I’m just old enough to remember when job searching meant reading the Sunday newspaper (and I mean the PRINTED edition) and then sending resumes and cover letters (and I mean via SNAIL MAIL) and hoping someone would call you back for an interview (and I mean on a LAND LINE). Then came the Internet. By the time I graduated college, job searching meant searching online classifieds, emailing a resume, and waiting for a return call via cell. And that’s the method many people are still using nearly two decades later.

Emailing a generic resume to every Monster.com listing just doesn’t work. Not when unemployment is 8.6 percent, and definitely not if your skill set is outside high-demand fields like nursing and IT. In a crowded unemployment market, you have to get creative to stand out.

Back to Scott. In just a few hours, he created an interactive online resume on Storify, a web service originally designed for curating news stories from social media sources. It includes an Instagram photo of him, tweets from people who recommend him (and some from himself about his skills), and links to his writing projects. The site is simple yet dynamic, which is important when you are one of hundreds or thousands competing for one job opening. It’s only been a few days since Scott lost his job but I’ll be interested to learn how well his creative approach works.

I’m always on the lookout for cool freelance writing and project management work and, as such, I’m always interested in cool ideas for marketing oneself. A quick online search uncovered a few creative ideas for modern-day job searching:

• Creating a video resume, posting it on YouTube, and then linking to it on Twitter and other social media.
• Adding QR codes to resumes to link to online portfolios or other supplementary information.
Stalking hiring managers like prey on LinkedIn. It doesn’t have to be creepy.
• Advertising yourself like a business on Facebook, Google, and more. This 28-year-old got his dream job for $6.

I’m sure there are many more amazing ways one can get creative in their job hunt. If you’ve done something unusual or know someone who has, please share your stories with me (just leave a comment here). If you are searching for a job, maybe you will be inspired by what others are doing and try a new approach.


QR codes are useless

27 Oct

Should I care about QR codes? I posited the question on Twitter today…and it seems I shouldn’t care. I’m glad to know I’m not alone.

QR codes (or quick-response codes) are like barcodes that can be scanned by a mobile device’s camera and read with an app. As I understand it (and I don’t understand much about these types of things), the cool-looking black squares can be encoded to include any kind of data. They can be used to direct someone to a website, contact information or a map, product details, a coupon, a Facebook fan page and more.
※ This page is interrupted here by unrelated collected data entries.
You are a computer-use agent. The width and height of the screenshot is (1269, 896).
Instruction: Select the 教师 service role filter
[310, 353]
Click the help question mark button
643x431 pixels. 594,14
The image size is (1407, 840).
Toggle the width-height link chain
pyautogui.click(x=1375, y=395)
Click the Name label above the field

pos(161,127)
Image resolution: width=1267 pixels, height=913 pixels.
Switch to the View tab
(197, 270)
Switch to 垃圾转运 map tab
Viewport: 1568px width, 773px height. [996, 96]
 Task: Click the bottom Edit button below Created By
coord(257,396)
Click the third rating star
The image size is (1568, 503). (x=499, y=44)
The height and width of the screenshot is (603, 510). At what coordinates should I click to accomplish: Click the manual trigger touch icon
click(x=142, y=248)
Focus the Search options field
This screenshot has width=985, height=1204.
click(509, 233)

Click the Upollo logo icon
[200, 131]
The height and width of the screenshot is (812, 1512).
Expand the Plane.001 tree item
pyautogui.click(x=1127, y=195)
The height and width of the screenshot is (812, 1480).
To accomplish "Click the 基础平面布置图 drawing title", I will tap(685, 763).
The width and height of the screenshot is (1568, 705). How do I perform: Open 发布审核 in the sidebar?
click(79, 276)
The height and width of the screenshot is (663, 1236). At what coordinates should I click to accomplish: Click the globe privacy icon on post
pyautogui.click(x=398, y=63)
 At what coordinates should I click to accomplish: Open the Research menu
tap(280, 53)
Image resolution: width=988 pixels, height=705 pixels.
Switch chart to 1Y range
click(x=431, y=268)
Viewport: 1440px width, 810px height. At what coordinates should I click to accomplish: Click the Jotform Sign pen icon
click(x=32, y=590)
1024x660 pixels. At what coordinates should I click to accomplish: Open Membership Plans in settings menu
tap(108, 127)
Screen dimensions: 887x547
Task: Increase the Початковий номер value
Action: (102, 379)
The first time I saw a QR code was about a year ago on a business card for a tech startup. I didn’t and still don’t have a QR code reader on my smartphone so I never bothered to scan that card to see where it took me, but I’d put money on it being a direct link to the guy’s website. Big whoop. That saves me maybe 2 seconds of entering the address into my web browser.

Marketers are now putting these pesky buggers everywhere. They show up frequently on magazine pages, but who reads printed media anymore? I can just touch a link to the same content on my iPad newsstand magazine. I’ve noticed them on the windows of restaurants and retail shops, but then I’m on the move and can’t be bothered to stop and scan with the hopes it yields something worthwhile. I even hear they have a giant one on top of a barn targeted to airplane passengers. I won’t even touch that silliness.

Until today, I thought I was just a non-geek who didn’t get QR codes. Perhaps these ugly black boxes are really cool and I’m missing out on something awesome. Researching for this blog, however, I found out I’m not alone. Even some tech-savvy marketing folks agree with me. From memeburn: “QR codes are not the Next Big Thing (at least, not yet).” Even better, from iMediaConnection: “From the relative lack of public understanding of what they even are, to the dearth of creativity in their usage, the QR code is destined to become just the little box that geek built.”

My sentiments exactly. Can’t we just agree to stop already with QR codes? Yes, they are nifty and new but that doesn’t necessarily mean they are helpful or worthwhile. Until someone can show me value in stopping to scan that little black box when I’m reading a flyer, walking down the street, or flying in an airplane, I’m not downloading a damn QR reader.